Moscow’s Plans to Divide Up Tatars Now as It Did the Circassians Earlier Must be Opposed, Garifulllin Says


Paul Goble

            Staunton, February 18 – In the 1920s, Stalin divided up the Circassians into four major “nations” as part of his effort to block any efforts of that deported nation to restore a single republic, attract back millions of its co-ethnics from abroad, and create a powerful bulwark against Russian control of the Caucasus.

            Now, Ilnar Garifullin says, the Putin regime is trying to do the same thing to the Tatars for the entirely “banal” reason that the Tatars are “the largest ethno-nation in the RF after the Russians but also the central figure in widely disseminated myths about the danger of separatism supposedly originating in the national republics (idelreal.org/a/29776923.html).

            Moscow’s point man on this, the Tatar analyst says, is Academician Valery Tishkov, the former nationalities minister and head of the Moscow Institute of Ethnology and Anthropology and a key advisor to Vladimir Putin on nationality and language policy. (See windowoneurasia2.blogspot.com/2019/02/moscow-ready-to-use-2020-census-to.html and windowoneurasia2.blogspot.com/2019/02/tishkovs-continuing-attack-on-unity-of.html).

            Tishkov wants to split the Tatars in several ways.
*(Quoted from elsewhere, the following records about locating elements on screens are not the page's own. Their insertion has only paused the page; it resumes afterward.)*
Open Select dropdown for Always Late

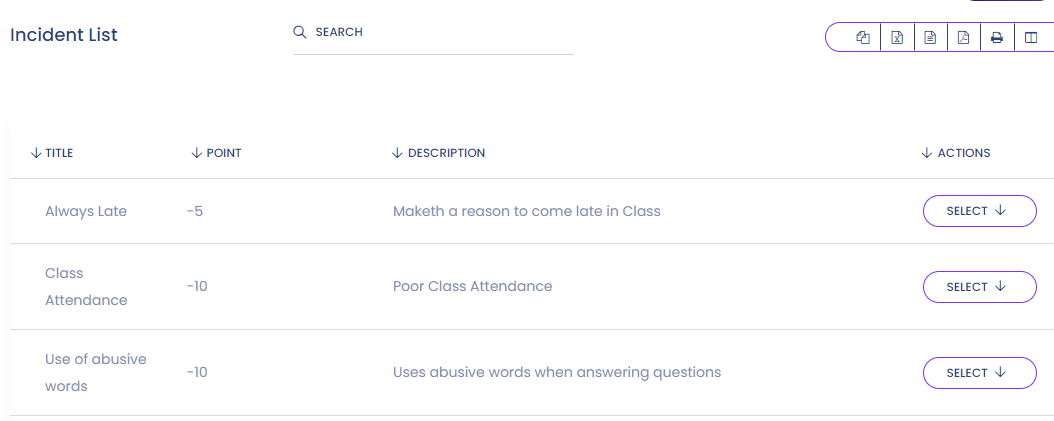click(979, 211)
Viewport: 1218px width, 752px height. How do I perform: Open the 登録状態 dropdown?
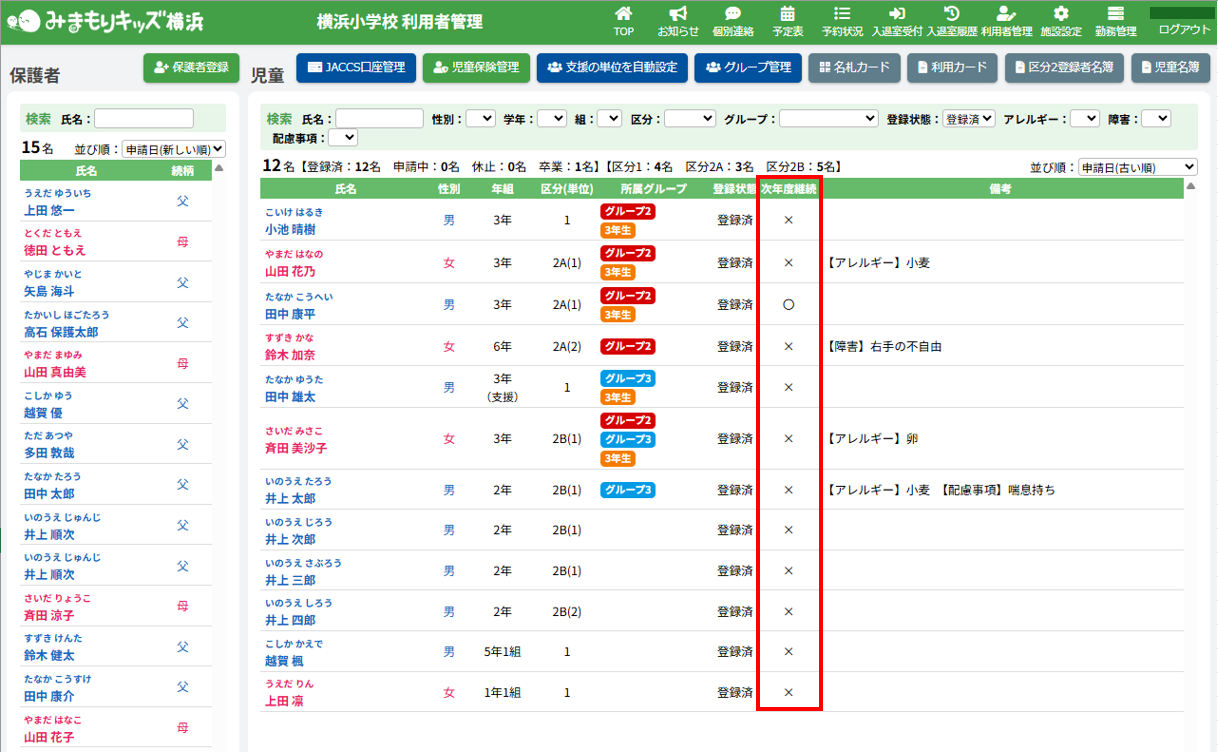pyautogui.click(x=969, y=118)
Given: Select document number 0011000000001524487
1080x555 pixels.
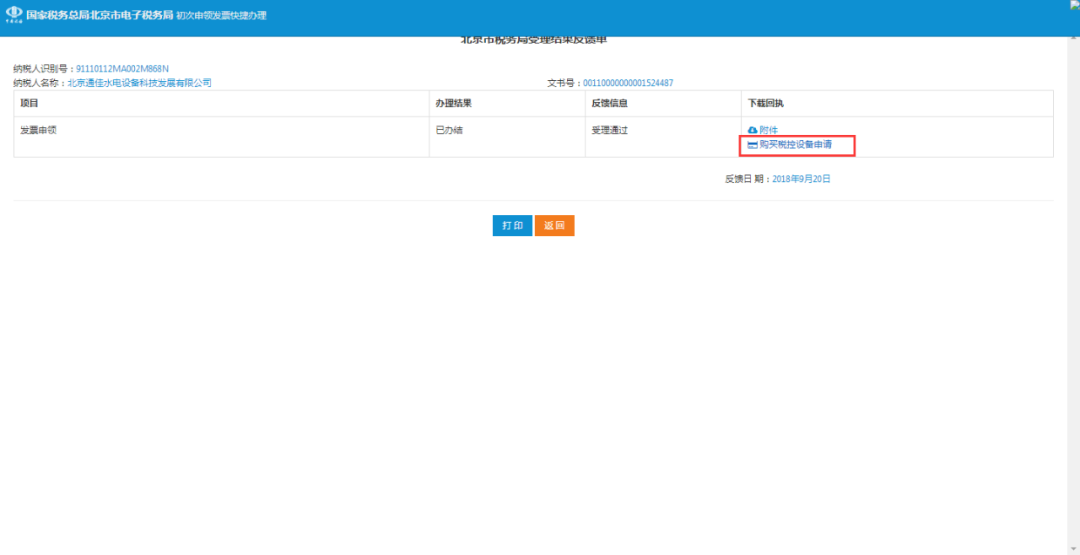Looking at the screenshot, I should [x=628, y=83].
On the one hand, he wants to promote the Kryashens, the Siberian Tatars, and some additional smaller groups as subgroups of the Tatars in the 2020 census, a clear step toward recognizing them as separate and independent national communities at some point in the future.

            And on the other, the Moscow scholar wants to introduce the category of mixed nationality such as Tatar-Bashkirs, which like the first step would be used to reduce the overall number of Tatars in the census and encourage even more falsification of census returns especially in Bashkortostan to boost the share of Bashkirs at Tatar expense.

            Tishkov has been pushing for these steps since at least 2002, Garifullin says; but to date, he has not been able to gain the official backing of the statistical authorities in Moscow, in part because Kazan officials have lobbied strongly against such moves. But today, Tishkov appears to be on the verge of getting his way, and so it is important to step up the effort against him.

            Some Tatars mistakenly believe that, despite Moscow’s attack on their language which makes them second-class citizens in the country, they can nonetheless win out because their fertility rate is higher than that of the ethnic Russians. But that hope is misplaced. Unlike the North Caucasians, the fertility rate of Tatars is below replacement level and only slightly above the Russian one, 1.88 children per woman per lifetime as opposed to 1.71.

            This reflects the greater urbanization and modernization of the Tatars and Russians as compared to the North Caucasians and is thus a secular trend that may be slowed but cannot be easily reversed. Consequently, even if no changes are made in the census, the number of Tatars will likely decline relative to the total population.

            Counting on the birthrate to “save” the Tatar nation is thus no longer appropriate or even possible, Garifullin says. Instead, “the only means of preserving the ethnic potential for the peoples of Russia is to strengthen their national self-consciousness via historical memory and language.”

            “And for Muslim peoples” like the Tatars, to rely more heavily “on Islamic traditions.”